Neeti Doshi, MPH 2011-2012:
"Think big. Without a doubt, the MPH program allows you to think big, providing a new perspective on population health outcomes that extends beyond hospital or clinic walls. The resources and mentorship available at the School of Public Health create an intellectually challenging but also collaborative environment -- a refreshing change of pace from the traditional 'medical' classroom. Throughout the year, I was pushed to analyze complex health situations, think independently and openly about health systems as a whole, and leverage a tangible skill set to offer solutions in a variety of settings. The connections you make and experiences you collect with an MPH will not only open doors to opportunities that bridge the fields of medicine and public health, but also instill a sense of humility and social justice necessary to alleviate suffering in communities around the world.
"Top 3 reasons why the MPH will make me (and you!) a better doctor:
1) The MPH equipped me to critically appraise data
The HC&P program does an excellent job of preparing students to understand and incorporate evidence-based medicine into clinical practice. Several courses in the first semester curriculum provided an invaluable foundation for interpreting medical literature. Classes in biostatistics and epidemiology prepared me to evaluate the appropriateness of various study designs and analysis methodologies. If a study reported a statistically significant result, I was challenged to think about how clinically significant that outcome could be for patients with a given disease. I was always encouraged to step back and look at the big picture -- was the study conducted in a way that makes the results plausible? If so, how might these results change the way we care for larger populations of patients?

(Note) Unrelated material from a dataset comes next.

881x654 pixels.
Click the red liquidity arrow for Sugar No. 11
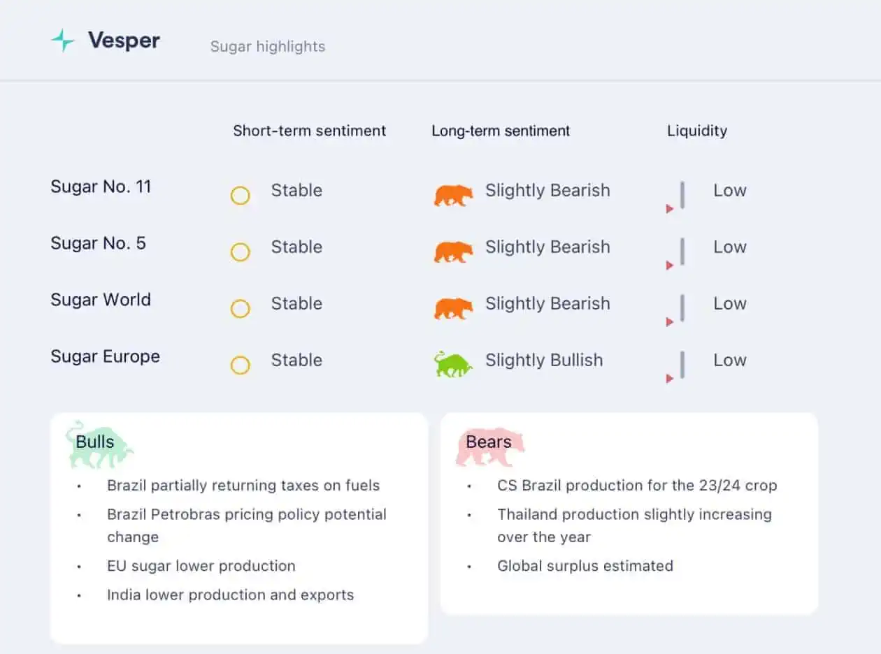(670, 209)
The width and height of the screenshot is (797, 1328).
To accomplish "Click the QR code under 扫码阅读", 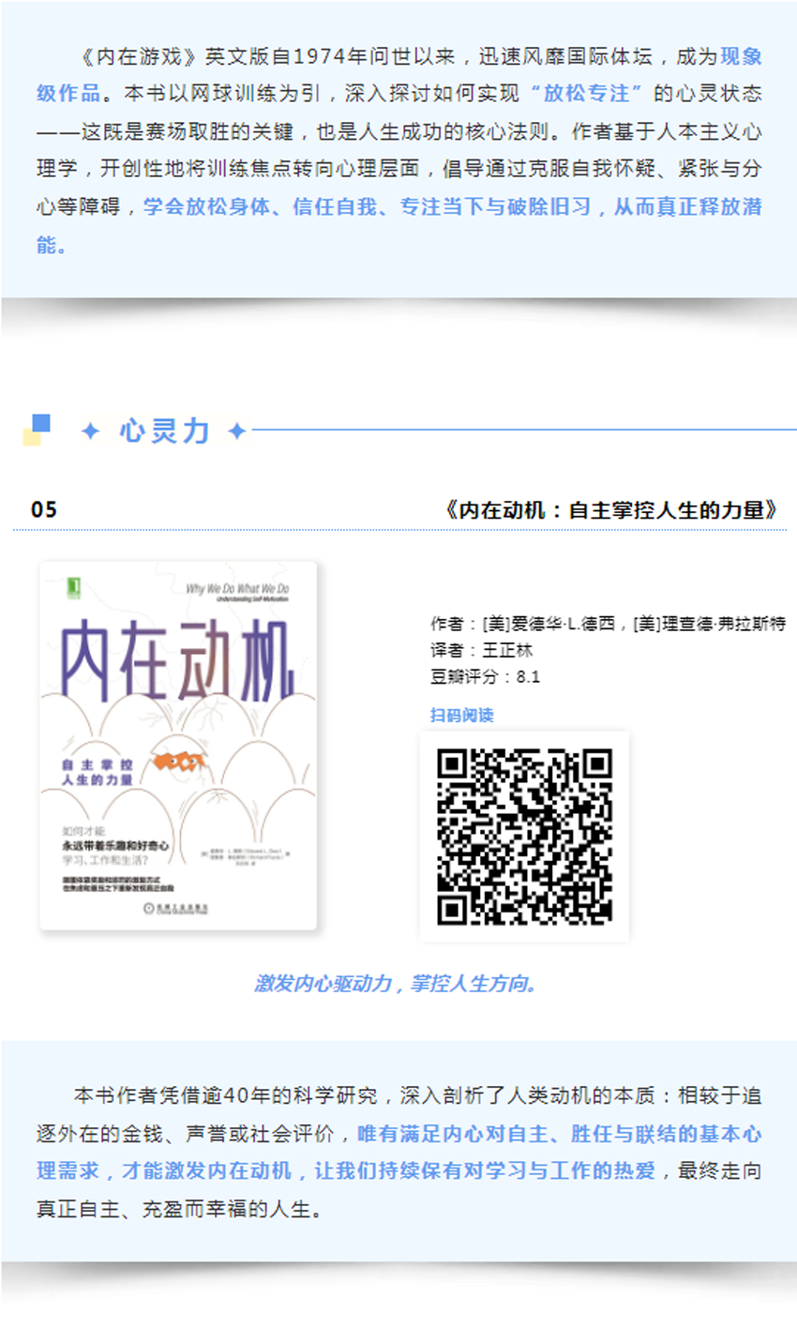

2) The MPH prepared me to understand systems-based care
Studying the Affordable Care Act (ACA) has given me a better understanding of the impact that health reform will have on delivery of care, as well as barriers that will continue to persist for patients accessing care. Perhaps one of the most rewarding experiences of the MPH was applying our knowledge in direct service to others. In a course about health reform and vulnerable populations, I worked with a group to prepare a brief report to an AIDS Service Organization about how the Affordable Care Act would improve health care access for people living with HIV/AIDS. After this year, I am less intimidated by the uncertainties heralded by the ACA and more excited about its promise for my future patients.
3) The MPH provided excellent mentors who challenged me to explore issues in-depth
One of the tremendous strengths of the MPH program is the incredible faculty support of students who want to pursue areas of interest that may not be part of the formal curriculum. Every week I looked forward to Dr. Viera's book clubs discussing 'overdiagnosis' in medicine. As part of my Master's project, I was able to take advantage of the resources of UNC's Odum Institute to learn about qualitative research methods and incorporate them into my paper. I was also fortunate to work with a collaborative Public Health/Medicine group investigating the harms of medical screening tests. Many more of my peers had the freedom to explore their own areas of interest -- including medical journalism, global ethics in medicine, and health literacy. I am so indebted to these mentors, who genuinely cared about my education, were excited to learn about my interests, and who provided constructive, valuable feedback throughout he process. Spending time with this faculty made me want to teach others too, and propagate that enthusiasm for learning and service in my future career."